E’ una maniera astuta di avere un boicottaggio senza tanti effetti negativi. Se infatti non si mandano gli atleti, si crea un problema a migliaia di loro che da tempo si stanno preparando e a tutte le aziende che li sponsorizzano: sono miliardi di interessi persi. Se viceversa si annuncia un boicottaggio diplomatico, si ha l’effetto di “insultare” tra virgolette il paese ospitante senza intaccare l’aspetto economico. Si raggiunge un risultato senza perdite.
In che modo si concretizzerà il boicottaggio?
Gli americani non manderanno funzionari o rappresentanti politici alla cerimonia di apertura. Pensiamo soltanto che alle Olimpiadi del 2008 a Pechino alla cerimonia di inaugurazione era presente addirittura il presidente Bush. Questa volta probabilmente non manderanno neanche funzionari dell’ambasciata. Ci sarà il contrasto con le Olimpiadi del 2008 e quindi la percezione dell’affronto sarà molto forte.
Che reazioni dobbiamo aspettarci?
La percezione dell’insulto è tanto vera in quanto i cinesi annunciano ritorsioni che non sappiamo ancora in cosa consistano. La Guerra fredda tra russi e americani ci ha messo anni, prima di prendere una sua forma: solo nel 1980 c’è stato il primo boicottaggio di una Olimpiade, quella di Mosca. Questa volta invece si procede molto più velocemente con conseguenze difficili da immaginare.
La risposta cinese è abbastanza sensata nel dire che alla gente interessano le gare, non la presenza di funzionari politici. L’America non rischia di fare un buco nell’acqua?
La risposta cinese ci dà una speranza. La Cina minaccia ritorsioni, ma non ha intenzione di esasperare la situazione oltre un certo limite. Si rendono conto che siamo su un piano inclinato. Se non stiamo attenti a frenare, la situazione può sfuggire a ogni controllo. Per fortuna, almeno per ora, la reazione è moderata e contenuta, e questo ci fa sperare che non sfuggirà di mano.

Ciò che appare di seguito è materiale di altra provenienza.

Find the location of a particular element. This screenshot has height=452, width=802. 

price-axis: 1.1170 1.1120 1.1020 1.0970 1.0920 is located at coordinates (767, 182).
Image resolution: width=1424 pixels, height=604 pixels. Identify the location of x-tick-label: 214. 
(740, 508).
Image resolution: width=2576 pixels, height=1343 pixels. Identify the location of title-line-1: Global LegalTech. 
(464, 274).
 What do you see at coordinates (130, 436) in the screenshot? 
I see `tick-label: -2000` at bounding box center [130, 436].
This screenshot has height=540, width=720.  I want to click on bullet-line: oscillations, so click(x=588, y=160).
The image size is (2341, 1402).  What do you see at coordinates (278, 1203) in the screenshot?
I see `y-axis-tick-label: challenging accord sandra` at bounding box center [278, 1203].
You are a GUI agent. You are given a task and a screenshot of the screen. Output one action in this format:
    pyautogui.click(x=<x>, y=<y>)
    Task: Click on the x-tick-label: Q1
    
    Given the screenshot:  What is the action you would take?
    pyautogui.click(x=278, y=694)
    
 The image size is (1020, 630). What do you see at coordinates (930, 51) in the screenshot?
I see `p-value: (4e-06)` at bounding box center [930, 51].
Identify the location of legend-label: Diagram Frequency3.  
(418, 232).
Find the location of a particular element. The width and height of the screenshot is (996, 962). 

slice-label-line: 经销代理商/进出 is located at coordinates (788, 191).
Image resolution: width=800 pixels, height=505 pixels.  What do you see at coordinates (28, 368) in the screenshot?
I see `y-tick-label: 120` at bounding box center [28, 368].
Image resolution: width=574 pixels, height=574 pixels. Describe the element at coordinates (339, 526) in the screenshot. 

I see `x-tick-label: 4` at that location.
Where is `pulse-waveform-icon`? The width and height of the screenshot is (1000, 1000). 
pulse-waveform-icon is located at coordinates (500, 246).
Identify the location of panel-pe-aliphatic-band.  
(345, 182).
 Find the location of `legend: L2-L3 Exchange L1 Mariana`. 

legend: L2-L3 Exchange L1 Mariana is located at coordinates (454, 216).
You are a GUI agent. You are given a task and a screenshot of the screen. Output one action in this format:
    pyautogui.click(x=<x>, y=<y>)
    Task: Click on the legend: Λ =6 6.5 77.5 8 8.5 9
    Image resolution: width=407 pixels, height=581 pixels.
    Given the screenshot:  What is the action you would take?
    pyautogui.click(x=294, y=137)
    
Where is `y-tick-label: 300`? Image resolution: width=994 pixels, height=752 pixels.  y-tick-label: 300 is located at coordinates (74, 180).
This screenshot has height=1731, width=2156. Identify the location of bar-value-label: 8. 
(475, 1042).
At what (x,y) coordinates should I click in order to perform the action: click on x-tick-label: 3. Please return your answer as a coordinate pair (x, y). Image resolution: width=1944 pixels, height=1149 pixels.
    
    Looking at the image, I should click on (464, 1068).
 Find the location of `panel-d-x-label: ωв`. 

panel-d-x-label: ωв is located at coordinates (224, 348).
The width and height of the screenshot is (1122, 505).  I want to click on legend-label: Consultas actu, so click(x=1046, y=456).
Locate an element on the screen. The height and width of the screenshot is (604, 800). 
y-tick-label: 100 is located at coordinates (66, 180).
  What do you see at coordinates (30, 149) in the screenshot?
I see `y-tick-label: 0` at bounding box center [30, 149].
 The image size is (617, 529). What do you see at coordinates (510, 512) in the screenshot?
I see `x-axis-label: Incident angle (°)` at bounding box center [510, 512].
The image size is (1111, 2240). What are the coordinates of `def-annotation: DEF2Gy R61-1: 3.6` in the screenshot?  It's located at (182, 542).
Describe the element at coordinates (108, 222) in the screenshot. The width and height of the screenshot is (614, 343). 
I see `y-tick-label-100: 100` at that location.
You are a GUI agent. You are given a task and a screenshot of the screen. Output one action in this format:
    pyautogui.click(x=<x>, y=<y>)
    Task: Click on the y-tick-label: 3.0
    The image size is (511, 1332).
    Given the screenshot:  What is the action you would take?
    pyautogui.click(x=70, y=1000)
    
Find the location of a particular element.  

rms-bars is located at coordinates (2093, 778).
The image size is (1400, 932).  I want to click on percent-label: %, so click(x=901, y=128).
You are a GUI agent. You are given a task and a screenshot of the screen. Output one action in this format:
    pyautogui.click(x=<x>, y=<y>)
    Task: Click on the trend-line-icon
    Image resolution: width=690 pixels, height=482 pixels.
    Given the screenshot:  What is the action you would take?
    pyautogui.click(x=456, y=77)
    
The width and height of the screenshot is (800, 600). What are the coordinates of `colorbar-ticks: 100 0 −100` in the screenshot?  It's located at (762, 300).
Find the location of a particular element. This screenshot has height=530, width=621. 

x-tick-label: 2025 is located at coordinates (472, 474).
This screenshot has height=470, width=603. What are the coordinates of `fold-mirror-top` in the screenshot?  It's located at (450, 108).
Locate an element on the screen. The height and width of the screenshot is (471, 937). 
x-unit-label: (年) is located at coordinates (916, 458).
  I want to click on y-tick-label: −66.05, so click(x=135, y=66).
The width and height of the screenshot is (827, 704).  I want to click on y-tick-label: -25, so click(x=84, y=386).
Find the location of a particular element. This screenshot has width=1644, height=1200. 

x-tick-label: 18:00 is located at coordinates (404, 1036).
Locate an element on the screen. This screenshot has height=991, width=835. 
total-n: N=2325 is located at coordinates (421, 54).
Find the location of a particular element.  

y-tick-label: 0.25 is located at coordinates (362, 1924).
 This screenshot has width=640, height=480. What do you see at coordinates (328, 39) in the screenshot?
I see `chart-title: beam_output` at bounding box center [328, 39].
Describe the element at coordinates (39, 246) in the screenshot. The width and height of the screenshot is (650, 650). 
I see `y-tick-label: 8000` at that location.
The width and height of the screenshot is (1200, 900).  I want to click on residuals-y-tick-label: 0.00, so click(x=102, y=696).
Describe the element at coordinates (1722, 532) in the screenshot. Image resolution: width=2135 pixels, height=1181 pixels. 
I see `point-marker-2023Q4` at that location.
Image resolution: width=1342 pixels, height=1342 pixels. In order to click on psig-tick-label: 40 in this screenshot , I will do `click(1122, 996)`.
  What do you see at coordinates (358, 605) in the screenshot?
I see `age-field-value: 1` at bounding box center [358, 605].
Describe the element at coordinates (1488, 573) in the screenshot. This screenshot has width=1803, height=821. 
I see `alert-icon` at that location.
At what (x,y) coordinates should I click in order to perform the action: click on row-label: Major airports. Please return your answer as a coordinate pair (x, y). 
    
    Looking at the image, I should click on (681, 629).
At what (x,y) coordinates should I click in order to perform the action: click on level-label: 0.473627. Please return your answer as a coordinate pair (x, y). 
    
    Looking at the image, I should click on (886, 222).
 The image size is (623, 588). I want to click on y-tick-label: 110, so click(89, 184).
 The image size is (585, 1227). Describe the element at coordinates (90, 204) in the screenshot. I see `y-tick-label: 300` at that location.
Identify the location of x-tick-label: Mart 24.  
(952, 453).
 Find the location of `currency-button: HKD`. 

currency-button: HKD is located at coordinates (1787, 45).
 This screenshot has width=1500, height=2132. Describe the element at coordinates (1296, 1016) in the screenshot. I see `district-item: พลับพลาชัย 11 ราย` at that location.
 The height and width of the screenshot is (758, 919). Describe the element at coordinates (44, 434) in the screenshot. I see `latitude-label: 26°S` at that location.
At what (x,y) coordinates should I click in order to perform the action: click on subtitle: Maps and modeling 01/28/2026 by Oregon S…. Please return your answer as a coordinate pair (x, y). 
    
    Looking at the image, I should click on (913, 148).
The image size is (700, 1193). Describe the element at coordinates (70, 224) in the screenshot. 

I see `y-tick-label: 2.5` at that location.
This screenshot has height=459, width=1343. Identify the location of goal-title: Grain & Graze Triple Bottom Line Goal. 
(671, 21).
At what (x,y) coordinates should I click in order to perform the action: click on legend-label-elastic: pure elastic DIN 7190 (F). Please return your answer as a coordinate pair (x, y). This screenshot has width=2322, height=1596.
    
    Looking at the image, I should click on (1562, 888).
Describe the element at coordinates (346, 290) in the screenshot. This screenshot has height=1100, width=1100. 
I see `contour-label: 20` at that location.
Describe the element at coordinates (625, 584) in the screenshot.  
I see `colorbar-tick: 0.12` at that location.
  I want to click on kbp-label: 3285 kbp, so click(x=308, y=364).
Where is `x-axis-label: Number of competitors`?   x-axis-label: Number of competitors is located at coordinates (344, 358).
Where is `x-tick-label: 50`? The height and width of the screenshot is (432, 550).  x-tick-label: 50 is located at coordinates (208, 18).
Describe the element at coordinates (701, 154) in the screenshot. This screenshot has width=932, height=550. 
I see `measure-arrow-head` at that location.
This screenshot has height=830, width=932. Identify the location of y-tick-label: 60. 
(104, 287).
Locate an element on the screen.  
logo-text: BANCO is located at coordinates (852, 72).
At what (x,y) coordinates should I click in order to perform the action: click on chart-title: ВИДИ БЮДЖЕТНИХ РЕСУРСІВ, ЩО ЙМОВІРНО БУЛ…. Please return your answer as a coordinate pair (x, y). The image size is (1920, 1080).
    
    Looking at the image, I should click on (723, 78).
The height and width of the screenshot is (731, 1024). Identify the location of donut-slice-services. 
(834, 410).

Resta comunque un forte segnale politico, giusto?
E’ forte e pone una questione seria per tutti gli altri paesi: boicotteranno anche loro i Giochi o no? In che misura lo faranno? Con il Covid ancora in circolazione è facile che pochi paesi siano in grado di mandare rappresentanti di governo, però c’è la questione degli ambasciatori che saranno tutti invitati alla cerimonia. Se un ambasciatore non va, chi ci andrà al suo posto? Un console? Si apre un mondo in cui sia la Cina che l’America cominceranno a contarsi.
Cioè si apre una divisione globale?
Non è una divisione definitiva, però è una prima occasione in cui ci si conta. Questo boicottaggio, bisogna dire, arriva pochi giorni dopo la pubblicazione di un libro bianco sulla democrazia in cui Pechino dice che il loro modello democratico è buono, quello americano non funziona.
Un’accusa pesante.
Non arriva però fino al punto di dire che il loro modello deve sostituire quello americano. Pone una serie di problemi, ma in teoria apre un possibile dialogo con l’America. La democrazia è il tema del boicottaggio e si terrà un vertice delle democrazie mondiali, organizzato da Washington, che sarà appunto contro la Cina. Il boicottaggio è solo una parte di un mosaico più ampio.
L’Italia in che modo è coinvolta da questo boicottaggio?
La scelta americana pone problemi anche all’Italia. La cerimonia di inaugurazione sarà il 4 febbraio, quando il nuovo presidente della Repubblica sarà appena stato eletto o saremo ancora nel mezzo delle votazioni. Cosa farà l’Italia, manderà suoi rappresentanti? E se sì, a che livello? Sono problemi apparentemente banali, ma estremamente importanti per i rapporti futuri. E se il nostro paese non manderà nessuno, perché farà così? Con quale argomentazione? Problemi grandi quasi più dell’elezione del presidente.